■ **Task description**:
Please print the records below word for word.

──────

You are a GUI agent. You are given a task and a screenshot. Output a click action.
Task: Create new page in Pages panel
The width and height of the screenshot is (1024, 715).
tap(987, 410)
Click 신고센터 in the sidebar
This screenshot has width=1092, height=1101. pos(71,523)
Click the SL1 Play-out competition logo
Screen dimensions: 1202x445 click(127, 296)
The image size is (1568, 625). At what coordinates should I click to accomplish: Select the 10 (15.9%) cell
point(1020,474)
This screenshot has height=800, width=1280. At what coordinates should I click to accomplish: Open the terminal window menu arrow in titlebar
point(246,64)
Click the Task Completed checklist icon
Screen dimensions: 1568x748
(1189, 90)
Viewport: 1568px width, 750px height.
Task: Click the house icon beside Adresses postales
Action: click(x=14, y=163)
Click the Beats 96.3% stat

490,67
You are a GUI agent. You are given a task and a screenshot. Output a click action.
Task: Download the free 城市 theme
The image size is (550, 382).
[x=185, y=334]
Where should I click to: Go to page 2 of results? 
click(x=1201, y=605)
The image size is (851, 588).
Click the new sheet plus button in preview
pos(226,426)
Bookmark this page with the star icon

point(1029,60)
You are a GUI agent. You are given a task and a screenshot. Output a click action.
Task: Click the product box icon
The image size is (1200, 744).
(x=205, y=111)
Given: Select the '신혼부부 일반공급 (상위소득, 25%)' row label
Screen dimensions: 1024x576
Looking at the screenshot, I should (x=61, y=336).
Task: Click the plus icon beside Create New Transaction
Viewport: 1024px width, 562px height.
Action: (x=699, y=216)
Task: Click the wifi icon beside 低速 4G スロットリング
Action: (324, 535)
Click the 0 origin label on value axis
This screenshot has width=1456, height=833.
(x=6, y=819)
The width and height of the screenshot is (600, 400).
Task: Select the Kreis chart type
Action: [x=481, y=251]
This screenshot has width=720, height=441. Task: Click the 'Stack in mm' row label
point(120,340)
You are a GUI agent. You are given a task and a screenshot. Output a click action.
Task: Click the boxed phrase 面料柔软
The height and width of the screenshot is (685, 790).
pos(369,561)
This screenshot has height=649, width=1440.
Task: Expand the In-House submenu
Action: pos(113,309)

──────

■ **Written answer**:
You are a GUI agent. You are given a task and a screenshot. Output a click action.
Task: Create new page in Pages panel
The width and height of the screenshot is (1024, 715).
tap(987, 410)
Click 신고센터 in the sidebar
This screenshot has width=1092, height=1101. pos(71,523)
Click the SL1 Play-out competition logo
Screen dimensions: 1202x445 click(127, 296)
The image size is (1568, 625). At what coordinates should I click to accomplish: Select the 10 (15.9%) cell
point(1020,474)
This screenshot has height=800, width=1280. At what coordinates should I click to accomplish: Open the terminal window menu arrow in titlebar
point(246,64)
Click the Task Completed checklist icon
Screen dimensions: 1568x748
(1189, 90)
Viewport: 1568px width, 750px height.
Task: Click the house icon beside Adresses postales
Action: click(x=14, y=163)
Click the Beats 96.3% stat

490,67
You are a GUI agent. You are given a task and a screenshot. Output a click action.
Task: Download the free 城市 theme
The image size is (550, 382).
[x=185, y=334]
Where should I click to: Go to page 2 of results? 
click(x=1201, y=605)
The image size is (851, 588).
Click the new sheet plus button in preview
pos(226,426)
Bookmark this page with the star icon

point(1029,60)
You are a GUI agent. You are given a task and a screenshot. Output a click action.
Task: Click the product box icon
The image size is (1200, 744).
(x=205, y=111)
Given: Select the '신혼부부 일반공급 (상위소득, 25%)' row label
Screen dimensions: 1024x576
Looking at the screenshot, I should (x=61, y=336).
Task: Click the plus icon beside Create New Transaction
Viewport: 1024px width, 562px height.
Action: (x=699, y=216)
Task: Click the wifi icon beside 低速 4G スロットリング
Action: (324, 535)
Click the 0 origin label on value axis
This screenshot has width=1456, height=833.
(x=6, y=819)
The width and height of the screenshot is (600, 400).
Task: Select the Kreis chart type
Action: [x=481, y=251]
This screenshot has width=720, height=441. Task: Click the 'Stack in mm' row label
point(120,340)
You are a GUI agent. You are given a task and a screenshot. Output a click action.
Task: Click the boxed phrase 面料柔软
The height and width of the screenshot is (685, 790).
pos(369,561)
This screenshot has height=649, width=1440.
Task: Expand the In-House submenu
Action: pos(113,309)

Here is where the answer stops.